On a typical traditional Linux host, when you power it on, the local BIOS has enough smarts to find local disks with boot sectors, and read that first sector from the disk and execute it in RAM. That small piece of machine code then has enough smarts to load a more sophisticated bootloader like GRUB from somewhere close on the disk, which then has enough smarts to do more complicated things like load a Linux kernel and init RAM disk to boot Linux, or give the user a user interface to select which Linux kernel to boot, etc. One of the reasons why many Unix systems had a separate /boot partition was because this chainloader between the BIOS and the full running kernel couldn't mount more sophisticated file systems so needed a smaller and simpler partition for just the bare minimum boot files needed to get the kernel running.
The kernel file plus init RAM disk (often called initrd) are the two files Linux really requires to boot, and the part where my understanding was lacking. Granted, my understanding is still pretty lacking, but the main insight I gained was that the initrd file is a packed SVR4 archive of the bare minimum of files that the Linux kernel needs to then go and mount the real root file system and switch to it to have a fully running system. These SVR4 archives can be created using the "cpio" command as the "newc" file format, and the Linux kernel is smart enough to decompress it using gzip before mounting the archive, so we can gzip the initrd file to save bandwidth when ultimately booting the system.
(Related aside; there's many different pathways from the BIOS to having the kernel and initrd files in RAM. One of the most popular "net booting" processes, which I have used quite a bit in the past, is PXE booting, where the BIOS boot ROM in the network card itself has juuuust enough smarts to send out a DHCP request for a lease which includes a TFTP server and file path for a file on that TFTP server as DHCP options, and the PXE ROM downloads this file and runs it. This file is usually pxelinux.0, which I think is another chainloader which then downloads the kernel and initrd files from the same TFTP server, and you're off to the races.)
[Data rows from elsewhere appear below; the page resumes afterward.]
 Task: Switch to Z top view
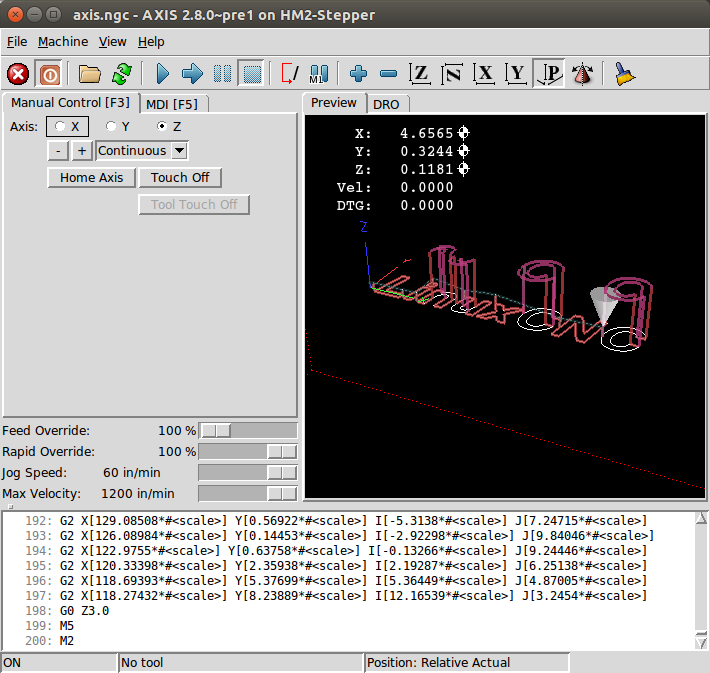click(421, 74)
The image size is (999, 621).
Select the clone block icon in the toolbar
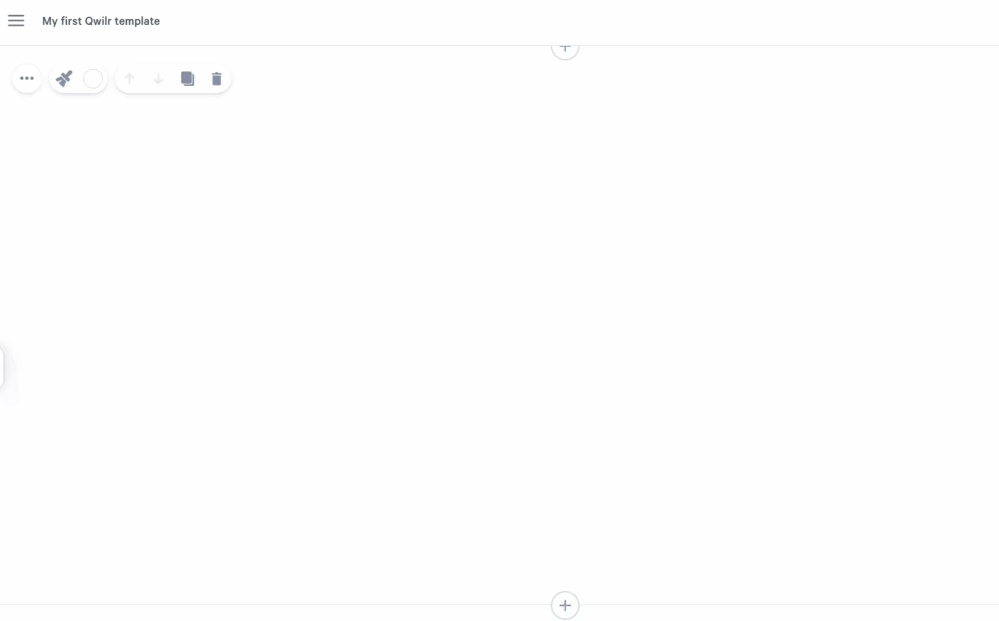[x=187, y=78]
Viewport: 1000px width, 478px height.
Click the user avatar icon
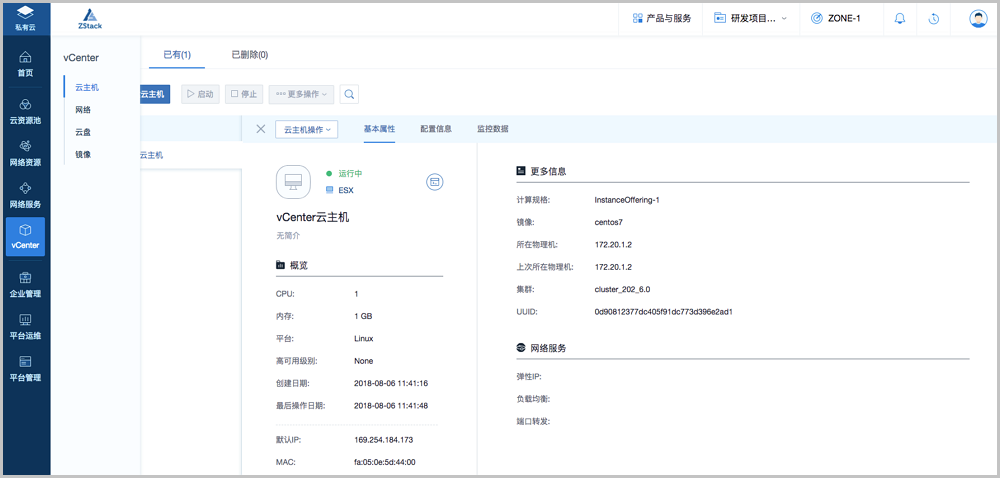pos(978,18)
The missing piece for me inside the initrd file is that the kernel immediately runs a shell script in the root of the filesystem named "/init". This shell script is what switches the root file system over to whatever you specified in your /etc/fstab file, and ultimately at the very end of the /init script is where it "exec /sbin/init" to replace itself with the regular init daemon which you're used to being PID 1 and being the parent of every other process on the system.
I had never seen this /init script before, which is understandable because it's normally not included in your actual "/" root file system! It's only included in the initrd archive's "/" file system (which you can actually unpack yourself using gunzip and cpio), and disappears when it remounts the actual root and exec's /sbin/init... So since I want to run Linux entirely from RAM, "all" I need to do is figure out how to create my own initrd file, generate one that is not a bare minimum to mount another file system but everything I need to run my application in Linux, and figure out a simpler /init script to package with it which doesn't need to mount any local volumes but only needs to mount all the required virtual file systems (like /proc, /sys, and /dev) and exec the real /sbin/init to start the rest of the system.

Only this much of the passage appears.